# PROBLEM LINK:

*Author:* Mayank Agrawal

*Tester:* Hanlin Ren

*Editorialist:* Hanlin Ren

# DIFFICULTY:

SIMPLE

# PREREQUISITES:

Array manipulation

# PROBLEM:

You are given an array A[0\sim (N-1)], and you need to perform the following operations for i from 0 to K-1:

A[i\bmod N]\gets A[i\bmod N]\text{ xor } A[N-(i\bmod N)-1].

# QUICK EXPLANATION:

- Solution 1: for every pair of indices (i,N-i-1), we compute the number of operations done on this pair, and use the corresponding formula.
- Solution 2: We simply let K\gets K\bmod 3N and do what we’re told to do.

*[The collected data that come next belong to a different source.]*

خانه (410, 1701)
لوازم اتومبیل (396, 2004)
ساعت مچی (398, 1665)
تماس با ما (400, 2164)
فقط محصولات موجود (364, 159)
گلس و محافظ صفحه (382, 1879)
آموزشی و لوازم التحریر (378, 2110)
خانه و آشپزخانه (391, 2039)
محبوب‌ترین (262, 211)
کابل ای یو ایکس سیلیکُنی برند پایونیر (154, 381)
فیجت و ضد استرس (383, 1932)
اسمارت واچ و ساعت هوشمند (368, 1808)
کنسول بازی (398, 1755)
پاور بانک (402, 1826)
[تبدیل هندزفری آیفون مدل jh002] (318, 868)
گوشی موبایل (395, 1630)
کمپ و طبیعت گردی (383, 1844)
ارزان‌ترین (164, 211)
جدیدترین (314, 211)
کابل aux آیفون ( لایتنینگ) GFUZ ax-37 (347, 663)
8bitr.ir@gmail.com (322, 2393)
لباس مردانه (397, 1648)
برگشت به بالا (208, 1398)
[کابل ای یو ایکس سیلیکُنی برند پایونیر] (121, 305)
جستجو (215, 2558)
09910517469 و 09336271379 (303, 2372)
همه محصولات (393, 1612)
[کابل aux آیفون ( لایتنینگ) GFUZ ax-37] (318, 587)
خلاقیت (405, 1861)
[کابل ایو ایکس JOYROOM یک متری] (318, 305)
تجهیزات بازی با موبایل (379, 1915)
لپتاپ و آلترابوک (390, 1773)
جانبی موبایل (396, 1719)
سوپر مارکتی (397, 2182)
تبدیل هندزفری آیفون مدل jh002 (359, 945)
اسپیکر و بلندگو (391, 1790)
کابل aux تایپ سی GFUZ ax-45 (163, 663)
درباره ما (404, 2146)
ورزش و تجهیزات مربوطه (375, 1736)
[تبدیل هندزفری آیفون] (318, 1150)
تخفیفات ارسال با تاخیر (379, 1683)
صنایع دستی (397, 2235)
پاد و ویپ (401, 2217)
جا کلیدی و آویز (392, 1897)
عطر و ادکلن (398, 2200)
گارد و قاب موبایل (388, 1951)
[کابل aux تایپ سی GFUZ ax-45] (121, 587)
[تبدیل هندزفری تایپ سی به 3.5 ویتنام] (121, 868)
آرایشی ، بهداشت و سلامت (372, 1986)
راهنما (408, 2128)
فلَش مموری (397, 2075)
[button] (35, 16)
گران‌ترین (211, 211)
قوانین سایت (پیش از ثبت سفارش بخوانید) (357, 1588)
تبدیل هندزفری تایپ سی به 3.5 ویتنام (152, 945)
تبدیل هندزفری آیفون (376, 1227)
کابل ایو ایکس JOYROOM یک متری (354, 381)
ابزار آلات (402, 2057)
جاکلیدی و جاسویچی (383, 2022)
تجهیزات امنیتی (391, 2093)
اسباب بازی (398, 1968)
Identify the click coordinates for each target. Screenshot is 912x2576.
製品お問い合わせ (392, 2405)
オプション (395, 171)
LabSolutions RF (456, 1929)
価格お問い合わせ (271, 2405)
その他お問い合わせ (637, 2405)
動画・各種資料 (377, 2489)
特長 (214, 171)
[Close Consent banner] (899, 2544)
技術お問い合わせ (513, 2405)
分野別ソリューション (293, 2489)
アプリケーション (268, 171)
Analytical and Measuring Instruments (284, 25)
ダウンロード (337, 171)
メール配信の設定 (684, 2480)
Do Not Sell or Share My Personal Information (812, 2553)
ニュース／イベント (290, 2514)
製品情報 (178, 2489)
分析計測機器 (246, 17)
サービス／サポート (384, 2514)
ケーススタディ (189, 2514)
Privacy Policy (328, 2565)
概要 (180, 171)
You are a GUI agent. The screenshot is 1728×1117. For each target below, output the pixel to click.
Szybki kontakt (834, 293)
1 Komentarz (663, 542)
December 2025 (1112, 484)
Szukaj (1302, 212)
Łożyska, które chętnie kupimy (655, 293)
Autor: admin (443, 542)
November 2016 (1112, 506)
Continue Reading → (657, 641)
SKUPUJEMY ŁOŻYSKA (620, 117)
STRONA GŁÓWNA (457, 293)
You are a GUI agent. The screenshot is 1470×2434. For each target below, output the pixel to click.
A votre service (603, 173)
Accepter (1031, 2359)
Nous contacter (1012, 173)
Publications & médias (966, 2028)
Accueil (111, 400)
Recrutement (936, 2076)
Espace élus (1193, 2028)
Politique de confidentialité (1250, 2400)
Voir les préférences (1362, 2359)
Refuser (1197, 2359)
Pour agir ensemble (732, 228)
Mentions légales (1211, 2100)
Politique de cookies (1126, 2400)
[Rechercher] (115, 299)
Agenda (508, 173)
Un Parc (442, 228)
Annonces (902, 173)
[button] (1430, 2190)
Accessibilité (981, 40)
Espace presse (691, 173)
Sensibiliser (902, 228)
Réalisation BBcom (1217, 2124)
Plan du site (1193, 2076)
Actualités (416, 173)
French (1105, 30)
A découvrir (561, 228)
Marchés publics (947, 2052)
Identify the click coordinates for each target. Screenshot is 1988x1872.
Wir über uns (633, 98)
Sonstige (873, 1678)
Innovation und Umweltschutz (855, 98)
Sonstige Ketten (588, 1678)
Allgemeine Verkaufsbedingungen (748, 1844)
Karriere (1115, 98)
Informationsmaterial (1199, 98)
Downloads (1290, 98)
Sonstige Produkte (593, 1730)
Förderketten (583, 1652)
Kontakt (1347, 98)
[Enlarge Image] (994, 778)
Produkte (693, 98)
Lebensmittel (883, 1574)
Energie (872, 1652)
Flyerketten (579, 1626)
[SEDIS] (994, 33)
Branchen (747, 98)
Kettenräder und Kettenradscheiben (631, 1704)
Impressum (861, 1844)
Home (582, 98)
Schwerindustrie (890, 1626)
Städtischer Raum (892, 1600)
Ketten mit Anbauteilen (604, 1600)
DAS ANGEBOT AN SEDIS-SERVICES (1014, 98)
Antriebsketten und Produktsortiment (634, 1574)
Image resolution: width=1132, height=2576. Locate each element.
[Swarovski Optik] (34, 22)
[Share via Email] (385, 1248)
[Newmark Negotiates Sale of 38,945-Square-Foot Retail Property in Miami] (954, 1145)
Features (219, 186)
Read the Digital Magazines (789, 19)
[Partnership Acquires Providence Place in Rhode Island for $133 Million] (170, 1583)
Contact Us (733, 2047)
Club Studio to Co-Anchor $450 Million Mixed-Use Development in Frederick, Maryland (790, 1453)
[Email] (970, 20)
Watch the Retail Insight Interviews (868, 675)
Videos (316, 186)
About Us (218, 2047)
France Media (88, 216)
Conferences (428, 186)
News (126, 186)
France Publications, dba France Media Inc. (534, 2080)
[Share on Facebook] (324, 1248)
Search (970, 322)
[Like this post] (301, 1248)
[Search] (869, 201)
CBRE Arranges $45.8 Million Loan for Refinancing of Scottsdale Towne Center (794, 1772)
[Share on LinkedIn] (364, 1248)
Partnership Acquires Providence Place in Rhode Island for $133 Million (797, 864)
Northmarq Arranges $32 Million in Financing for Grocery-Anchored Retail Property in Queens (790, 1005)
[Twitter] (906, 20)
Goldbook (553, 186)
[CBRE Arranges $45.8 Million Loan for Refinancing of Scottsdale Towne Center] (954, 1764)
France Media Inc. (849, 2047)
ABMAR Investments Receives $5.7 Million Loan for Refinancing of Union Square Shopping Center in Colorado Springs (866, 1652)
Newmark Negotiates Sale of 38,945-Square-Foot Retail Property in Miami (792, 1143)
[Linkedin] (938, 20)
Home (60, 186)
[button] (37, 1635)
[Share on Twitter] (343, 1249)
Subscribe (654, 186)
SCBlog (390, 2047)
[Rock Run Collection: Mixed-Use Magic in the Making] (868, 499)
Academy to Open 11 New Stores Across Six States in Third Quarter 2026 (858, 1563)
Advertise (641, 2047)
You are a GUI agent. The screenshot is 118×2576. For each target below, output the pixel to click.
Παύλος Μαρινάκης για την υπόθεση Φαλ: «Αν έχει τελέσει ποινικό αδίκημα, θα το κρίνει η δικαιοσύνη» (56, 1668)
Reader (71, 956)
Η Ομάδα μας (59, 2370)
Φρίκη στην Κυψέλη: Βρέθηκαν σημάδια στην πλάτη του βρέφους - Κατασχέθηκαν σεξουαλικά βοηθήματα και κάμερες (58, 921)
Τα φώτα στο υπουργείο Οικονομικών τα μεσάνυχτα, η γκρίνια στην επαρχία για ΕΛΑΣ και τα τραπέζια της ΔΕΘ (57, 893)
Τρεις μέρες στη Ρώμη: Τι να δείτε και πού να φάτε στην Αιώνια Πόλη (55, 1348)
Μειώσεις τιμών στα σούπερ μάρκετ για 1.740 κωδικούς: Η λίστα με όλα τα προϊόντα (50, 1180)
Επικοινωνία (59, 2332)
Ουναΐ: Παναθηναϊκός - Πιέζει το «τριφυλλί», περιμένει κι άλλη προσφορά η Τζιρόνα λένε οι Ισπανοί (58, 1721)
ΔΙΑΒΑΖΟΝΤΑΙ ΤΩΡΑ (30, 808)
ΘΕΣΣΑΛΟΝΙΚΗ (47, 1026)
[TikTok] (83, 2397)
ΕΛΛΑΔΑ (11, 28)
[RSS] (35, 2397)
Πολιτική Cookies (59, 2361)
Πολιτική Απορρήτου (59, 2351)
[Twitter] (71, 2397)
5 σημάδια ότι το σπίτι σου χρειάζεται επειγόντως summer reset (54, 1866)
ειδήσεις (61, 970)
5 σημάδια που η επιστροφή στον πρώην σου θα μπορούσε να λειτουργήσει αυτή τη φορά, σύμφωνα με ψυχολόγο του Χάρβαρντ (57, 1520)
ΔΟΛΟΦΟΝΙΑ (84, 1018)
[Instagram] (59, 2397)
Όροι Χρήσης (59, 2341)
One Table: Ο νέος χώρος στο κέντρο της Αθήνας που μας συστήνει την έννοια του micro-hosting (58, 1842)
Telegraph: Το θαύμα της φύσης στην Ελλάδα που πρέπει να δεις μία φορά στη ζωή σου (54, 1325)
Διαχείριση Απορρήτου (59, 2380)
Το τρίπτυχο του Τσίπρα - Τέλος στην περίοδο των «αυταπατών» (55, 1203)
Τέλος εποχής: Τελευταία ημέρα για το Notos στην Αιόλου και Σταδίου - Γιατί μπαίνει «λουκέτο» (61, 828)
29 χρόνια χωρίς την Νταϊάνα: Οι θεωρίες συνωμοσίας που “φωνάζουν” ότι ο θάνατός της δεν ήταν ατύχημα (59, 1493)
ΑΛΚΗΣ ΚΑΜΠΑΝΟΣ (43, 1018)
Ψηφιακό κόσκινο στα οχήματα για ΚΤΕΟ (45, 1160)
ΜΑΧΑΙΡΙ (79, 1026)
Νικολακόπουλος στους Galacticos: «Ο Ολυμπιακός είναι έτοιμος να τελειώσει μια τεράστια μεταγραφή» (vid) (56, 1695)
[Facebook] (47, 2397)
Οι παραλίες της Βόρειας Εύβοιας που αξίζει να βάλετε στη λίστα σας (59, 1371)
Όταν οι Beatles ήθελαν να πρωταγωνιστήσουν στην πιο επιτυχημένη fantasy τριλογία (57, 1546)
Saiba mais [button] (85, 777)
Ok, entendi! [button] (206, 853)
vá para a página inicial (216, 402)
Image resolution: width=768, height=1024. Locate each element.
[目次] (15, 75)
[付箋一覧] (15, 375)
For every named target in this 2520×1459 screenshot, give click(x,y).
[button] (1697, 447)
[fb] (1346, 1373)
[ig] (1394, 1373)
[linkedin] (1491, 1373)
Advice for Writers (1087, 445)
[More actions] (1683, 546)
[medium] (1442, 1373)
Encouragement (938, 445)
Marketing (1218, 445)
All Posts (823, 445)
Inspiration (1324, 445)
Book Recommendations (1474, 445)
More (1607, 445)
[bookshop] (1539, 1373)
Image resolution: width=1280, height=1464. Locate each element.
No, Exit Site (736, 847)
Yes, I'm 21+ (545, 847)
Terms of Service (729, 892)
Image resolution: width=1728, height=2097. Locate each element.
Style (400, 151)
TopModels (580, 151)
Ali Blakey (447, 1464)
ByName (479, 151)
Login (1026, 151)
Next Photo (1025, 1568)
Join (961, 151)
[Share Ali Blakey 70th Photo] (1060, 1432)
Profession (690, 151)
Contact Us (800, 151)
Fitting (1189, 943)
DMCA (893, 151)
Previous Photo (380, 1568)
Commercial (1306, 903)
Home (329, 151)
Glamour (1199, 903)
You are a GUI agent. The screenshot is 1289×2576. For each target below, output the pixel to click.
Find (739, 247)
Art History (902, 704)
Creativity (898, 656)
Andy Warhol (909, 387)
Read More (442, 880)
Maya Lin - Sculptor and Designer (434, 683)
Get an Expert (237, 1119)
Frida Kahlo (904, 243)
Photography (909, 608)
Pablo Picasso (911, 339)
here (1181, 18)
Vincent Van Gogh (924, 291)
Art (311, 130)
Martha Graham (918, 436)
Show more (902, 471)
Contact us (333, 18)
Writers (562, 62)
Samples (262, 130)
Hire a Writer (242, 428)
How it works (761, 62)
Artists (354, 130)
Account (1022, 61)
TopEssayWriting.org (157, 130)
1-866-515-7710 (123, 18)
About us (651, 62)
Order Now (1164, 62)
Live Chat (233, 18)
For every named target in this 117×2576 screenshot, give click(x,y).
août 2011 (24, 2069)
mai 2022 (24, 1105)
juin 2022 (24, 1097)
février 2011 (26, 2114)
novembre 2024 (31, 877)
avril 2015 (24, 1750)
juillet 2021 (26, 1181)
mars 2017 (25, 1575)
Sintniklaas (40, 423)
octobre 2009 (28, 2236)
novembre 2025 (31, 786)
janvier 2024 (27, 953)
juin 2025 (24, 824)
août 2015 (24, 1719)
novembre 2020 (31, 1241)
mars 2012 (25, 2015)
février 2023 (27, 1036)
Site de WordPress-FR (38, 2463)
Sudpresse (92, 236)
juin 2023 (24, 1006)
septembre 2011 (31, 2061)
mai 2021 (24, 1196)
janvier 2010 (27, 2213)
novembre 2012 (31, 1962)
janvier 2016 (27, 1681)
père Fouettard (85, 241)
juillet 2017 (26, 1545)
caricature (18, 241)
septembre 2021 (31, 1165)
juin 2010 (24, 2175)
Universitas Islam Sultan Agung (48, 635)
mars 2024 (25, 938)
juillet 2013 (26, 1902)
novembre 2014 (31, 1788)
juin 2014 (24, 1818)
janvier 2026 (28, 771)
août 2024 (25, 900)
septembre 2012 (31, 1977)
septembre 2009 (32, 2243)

When N is odd, we need to deal with A[\frac{N-1}{2}] as a special case, though.

# EXPLANATION:

## Subtask 1

Since K is small in this subtask, the problem is easy: we simply implement what the problem asks us to do.

Time complexity: O(K+N).

## Subtask 2

For every 0\le p<N, we pair the indices p and N-p-1 together. (Note that if p=N-q-1, then p is also paired with N-p-1=q.) It’s easy to see that each A[p] only interacts with A[N-p-1].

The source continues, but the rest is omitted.